Утром следующего дня явилась масса нового народа. Если ночью отряды казаков, вооруженных винтовками и шашками, с посудой всех калибров и размеров ходили за спиртом, то утром спирт толпой вывозился на возах...».[752]

В полдень 17 декабря на пожар прибыл атаман А.И. Дутов. В это время начальник милиции А.Е. Гамбашидзе бросил на толпу конную милицию, которая несколькими залпами разогнала «посудников». Двор и площадь были очищены, большой бак со спиртом взорван, колодец со спиртом зажжен. Здания склада в течение трех дней горели, как свечи.

На этом, однако, точку в оренбургской трагедии поставить не удалось. Весь день 17 декабря по улицам города бродили пьяные солдаты, казаки, рабочие и прочий люд, оглашая воздух бессмысленными криками, руганью и песнями. Некоторые пьяные казаки с винтовками и шашками гонялись за мирными жителями. Вечером закрылись кинотеатры, театры и рестораны, на следующий день — магазины.
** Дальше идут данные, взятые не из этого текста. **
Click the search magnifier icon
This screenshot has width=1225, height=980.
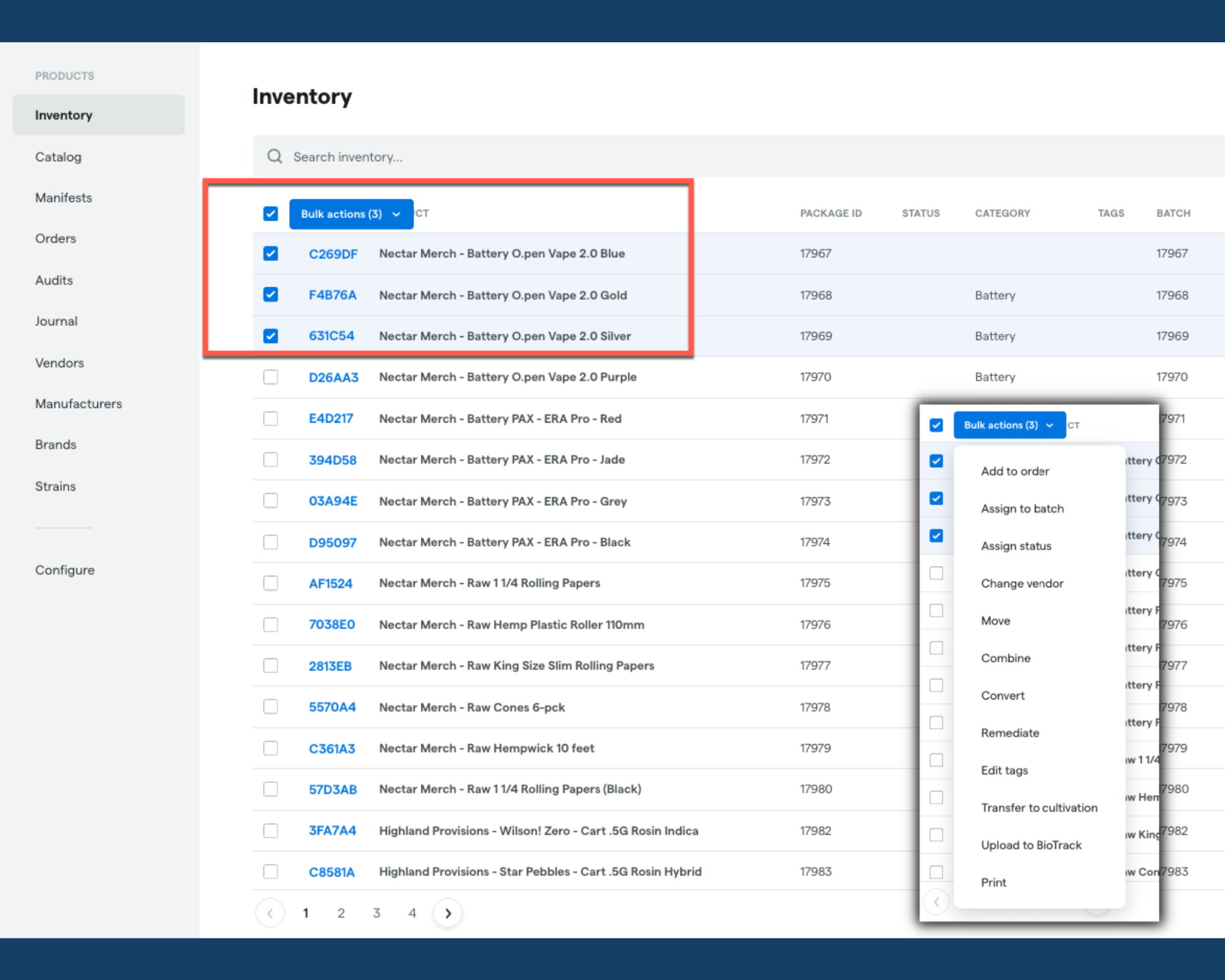(x=274, y=156)
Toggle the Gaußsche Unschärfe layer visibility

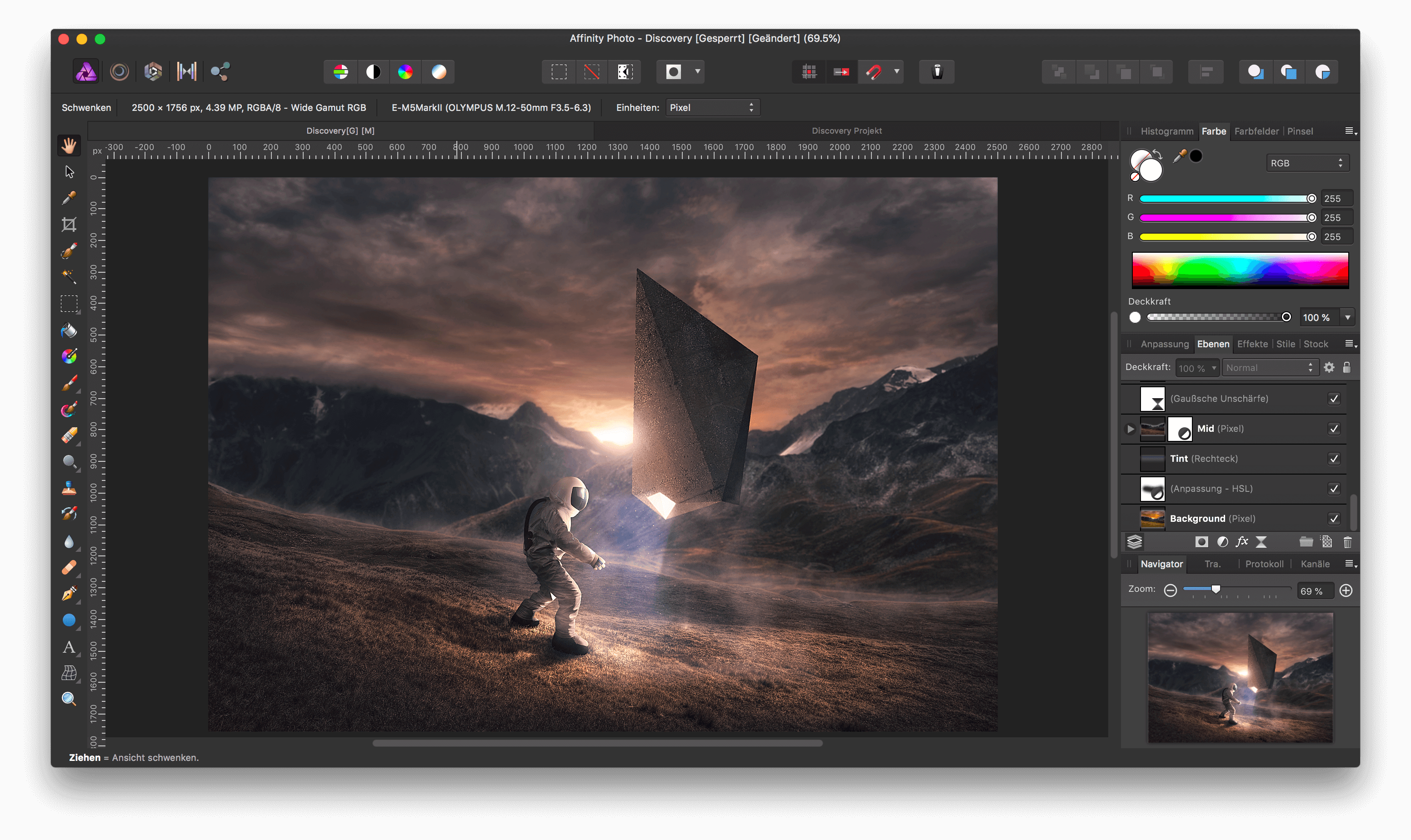click(1334, 399)
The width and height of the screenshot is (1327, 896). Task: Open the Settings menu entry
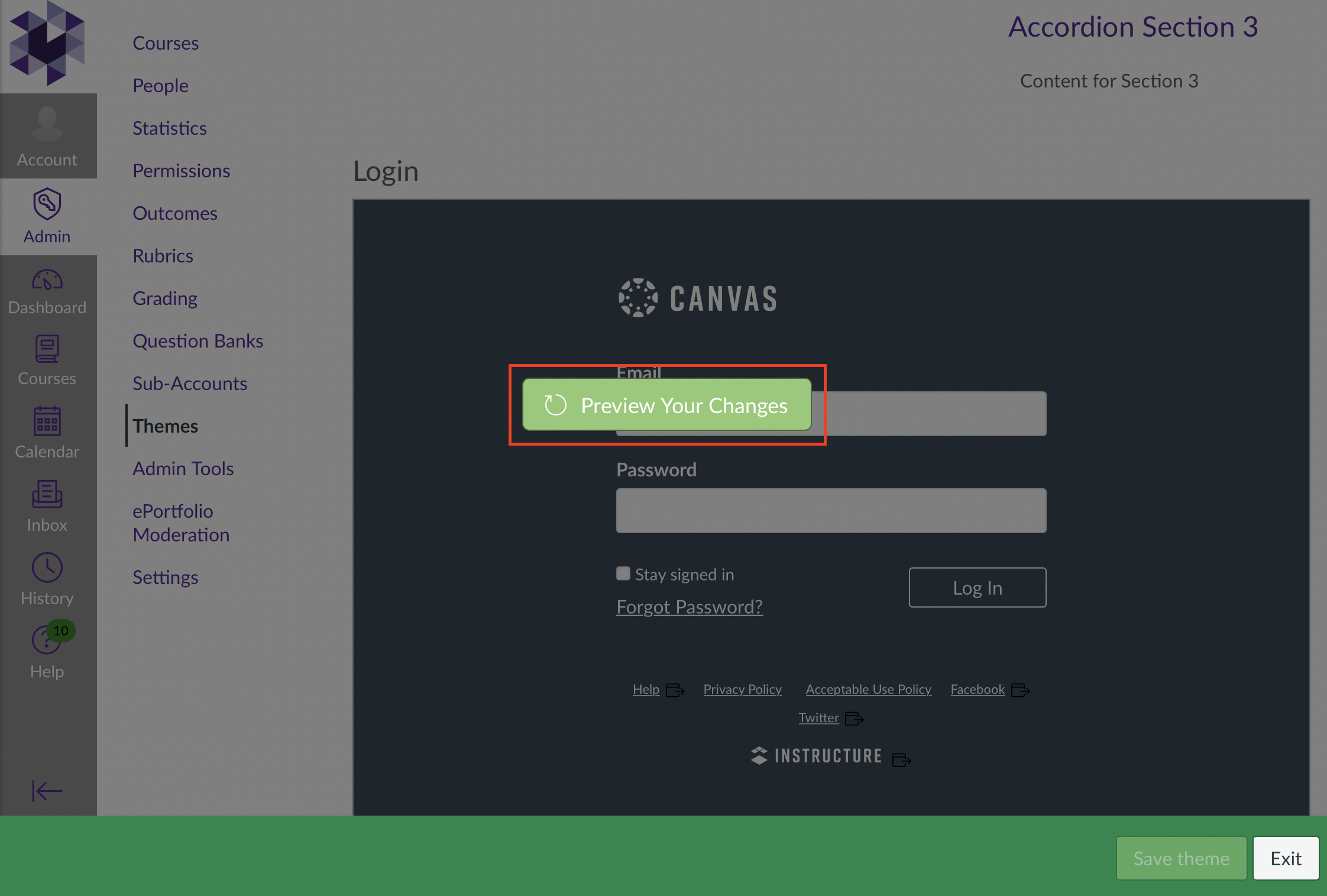[x=166, y=577]
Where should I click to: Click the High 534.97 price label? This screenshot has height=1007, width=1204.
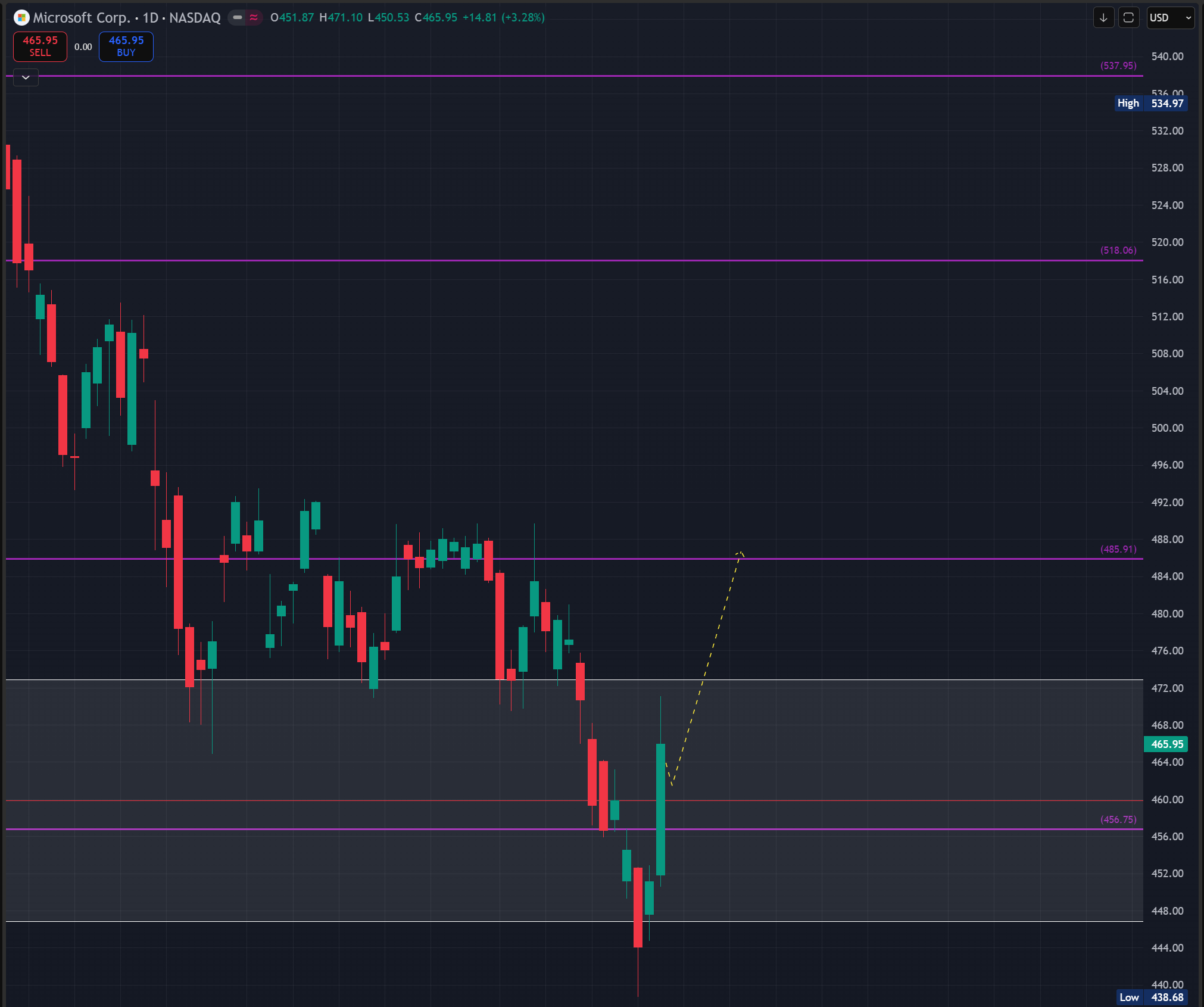(x=1151, y=103)
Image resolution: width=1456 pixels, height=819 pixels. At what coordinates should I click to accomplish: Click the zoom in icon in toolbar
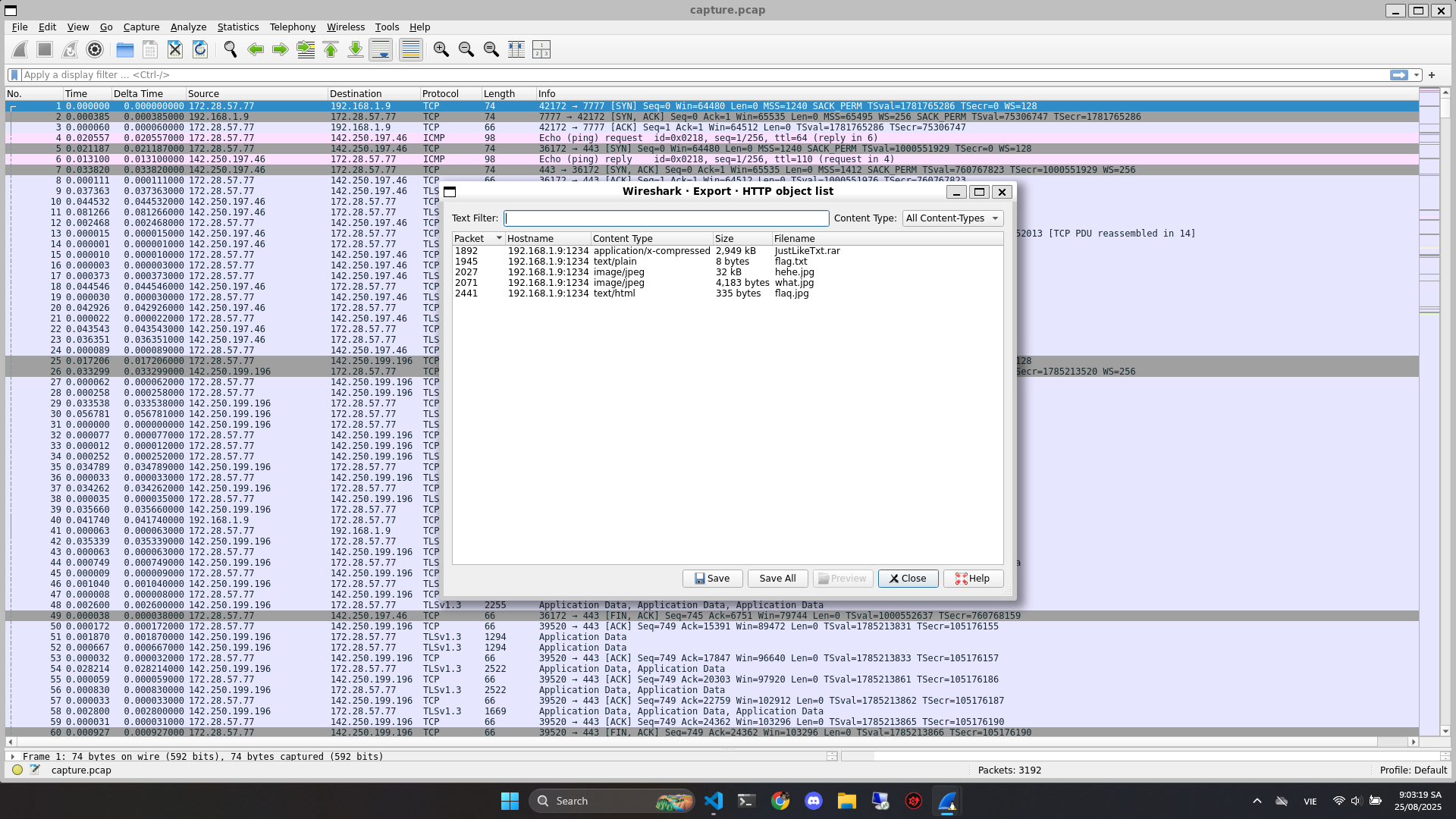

Немаловажной проблемой стала организация отпора погромщикам. Главная сложность заключалась в том, что на казаков гарнизона в этом вопросе опереться было сложно. Войсковой круг 17 декабря проанализировал причины погрома и действия по его прекращению. А.И. Дутов сообщил собравшимся, помимо прочего, суть проблемы восстановления спокойствия в городе: «Для водворения в городе порядка предполагалось отправить к винному складу отряд казаков, но предварительно был произведен учет лиц трезвых. Оказалось, что из всех казаков гарнизона трезвых было только 26 человек».[753] В этой сложной ситуации были призваны казаки-старики Форштадта, которые задержали 60 пьяных казаков и отняли у них награбленное на винном складе, в том числе стенные часы и зеркала. Круг единогласно принял решение приказать казакам близлежащих станиц немедленно явиться в Оренбург. В город прибыло около 2 тыс. стариков-станичников, в основном — из станиц Павловской и Сакмарской, мобилизовавших все мужское население в возрасте от 22 до 55 лет. К вечеру 17 декабря жители города организовали охрану домов от погромов и поджогов. На следующий день Форштадт был оцеплен со всех сторон добровольцами из жителей станицы, чтобы не допустить туда кого-либо с алкогольными напитками. По всем улицам, ведущим к складу, по инициативе квартальных старост были выставлены заставы, на которых обыскивали проходящих и выливали спиртное. 21 декабря Комитет спасения родины и революции обратился с призывом к мужчинам в возрасте старше 20 лет записываться в дружину по охране города.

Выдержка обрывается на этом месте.